Ablacığım, ne yaptın böyle?

Sene 2007…  Beş yıldır komodin çekmecesinde bekleyen ehliyetimi alıp trafiğe çıktım. Ehliyetli ama acemi bir sürücüydüm. Hayatımın bir ilkini daha yaşıyordum. Tüm cesaretimi toplayıp direksiyona geçtim.

Henüz sıfır km bir araç, acemi bir şoför ve İstanbul trafiği… Deneyimsiz olmama rağmen Yenibosna sitelerdeki evimden merkezdeki çarşıya gitmek için yola çıktım. Yenibosna merkezin keşmekeş trafiğini bilen bilir. Yanımda kimse yok. Sesimi dışa vererek dualar okumaya başladım. Heyecan, korku birbirine karışmıştı. 
“Bir gözün aynada olsun” diyen eşimin sözü kulağıma küpe olmuştu. Tedirgin ve temkinli bir vaziyette hedeflediğim yere ulaştım.  Aracımı park ettim.
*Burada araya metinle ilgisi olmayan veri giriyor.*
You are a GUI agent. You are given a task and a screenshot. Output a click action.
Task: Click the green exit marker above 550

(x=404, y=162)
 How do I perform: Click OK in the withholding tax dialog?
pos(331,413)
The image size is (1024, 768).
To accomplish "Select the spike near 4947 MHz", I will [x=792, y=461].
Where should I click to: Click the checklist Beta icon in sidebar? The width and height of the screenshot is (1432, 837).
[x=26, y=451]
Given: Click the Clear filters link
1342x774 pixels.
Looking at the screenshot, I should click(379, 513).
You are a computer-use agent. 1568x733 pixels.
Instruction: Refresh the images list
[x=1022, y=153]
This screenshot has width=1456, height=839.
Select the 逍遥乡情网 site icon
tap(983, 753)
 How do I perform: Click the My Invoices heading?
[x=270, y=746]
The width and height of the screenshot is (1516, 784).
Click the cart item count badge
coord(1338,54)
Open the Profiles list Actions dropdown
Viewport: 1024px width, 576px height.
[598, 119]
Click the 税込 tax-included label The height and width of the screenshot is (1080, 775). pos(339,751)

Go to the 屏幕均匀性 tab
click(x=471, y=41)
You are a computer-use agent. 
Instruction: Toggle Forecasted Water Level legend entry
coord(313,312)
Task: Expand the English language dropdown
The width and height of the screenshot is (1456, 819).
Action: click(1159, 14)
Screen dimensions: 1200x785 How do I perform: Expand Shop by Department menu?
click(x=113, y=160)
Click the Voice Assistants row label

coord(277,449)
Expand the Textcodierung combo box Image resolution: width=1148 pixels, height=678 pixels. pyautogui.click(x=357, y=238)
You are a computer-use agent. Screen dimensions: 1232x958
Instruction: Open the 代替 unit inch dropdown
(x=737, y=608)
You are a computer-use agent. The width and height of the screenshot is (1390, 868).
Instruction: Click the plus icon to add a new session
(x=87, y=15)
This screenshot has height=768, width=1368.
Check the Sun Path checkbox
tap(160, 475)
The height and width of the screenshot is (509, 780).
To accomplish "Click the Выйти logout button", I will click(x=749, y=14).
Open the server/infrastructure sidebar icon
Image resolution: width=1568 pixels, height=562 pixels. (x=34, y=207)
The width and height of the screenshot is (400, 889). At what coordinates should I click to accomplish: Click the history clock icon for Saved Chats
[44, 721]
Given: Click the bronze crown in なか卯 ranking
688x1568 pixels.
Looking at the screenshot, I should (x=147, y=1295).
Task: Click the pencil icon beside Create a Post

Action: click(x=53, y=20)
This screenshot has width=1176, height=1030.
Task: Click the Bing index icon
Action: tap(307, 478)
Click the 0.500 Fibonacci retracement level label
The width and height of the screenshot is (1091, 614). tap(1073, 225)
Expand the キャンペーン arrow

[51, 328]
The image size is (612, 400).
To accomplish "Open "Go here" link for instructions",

Arabaya bindiğim andan beri nefesimi tutmuş gibi derin bir nefesle soluklanıp şükrettim. 
“Acemi olmadan usta olunmaz” diyerek, kendime cesaret yüklüyordum. Çarşıdaki işlerimi halletmiştim. Sıra dönüşteydi. Hem şoför, hem yolcu… 
Mithatpaşa Caddesindeki Akşemsettin Camiinden öğle namazını eda eden cemaat çıkmaya başlamıştı. İki yaşlı amca temkinsiz bir halde karşıya geçmek için aniden yoluma çıktılar. Onlara çarpmamak için direksiyonu bir hamleyle sağa kırdım. O anda sinyallerini yakıp yolda bekleme yapan bir araca arka sol tampondan vurdum. Eyvah! 
O an sanki ters takla oldum. Ellerim titriyor, midem bulanıyor… Şok oldum âdeta. Meraklı bir kalabalık anında etrafımı çevirdi. Aracın sahibi de geldi. 
-Ablacığım, ne yaptın böyle?
Camı açıp araç sahibinden özür diledim. Korkudan dizlerimin bağı çözülmüştü. Aracın etrafındakiler, kaza tespiti yapmaya başladılar.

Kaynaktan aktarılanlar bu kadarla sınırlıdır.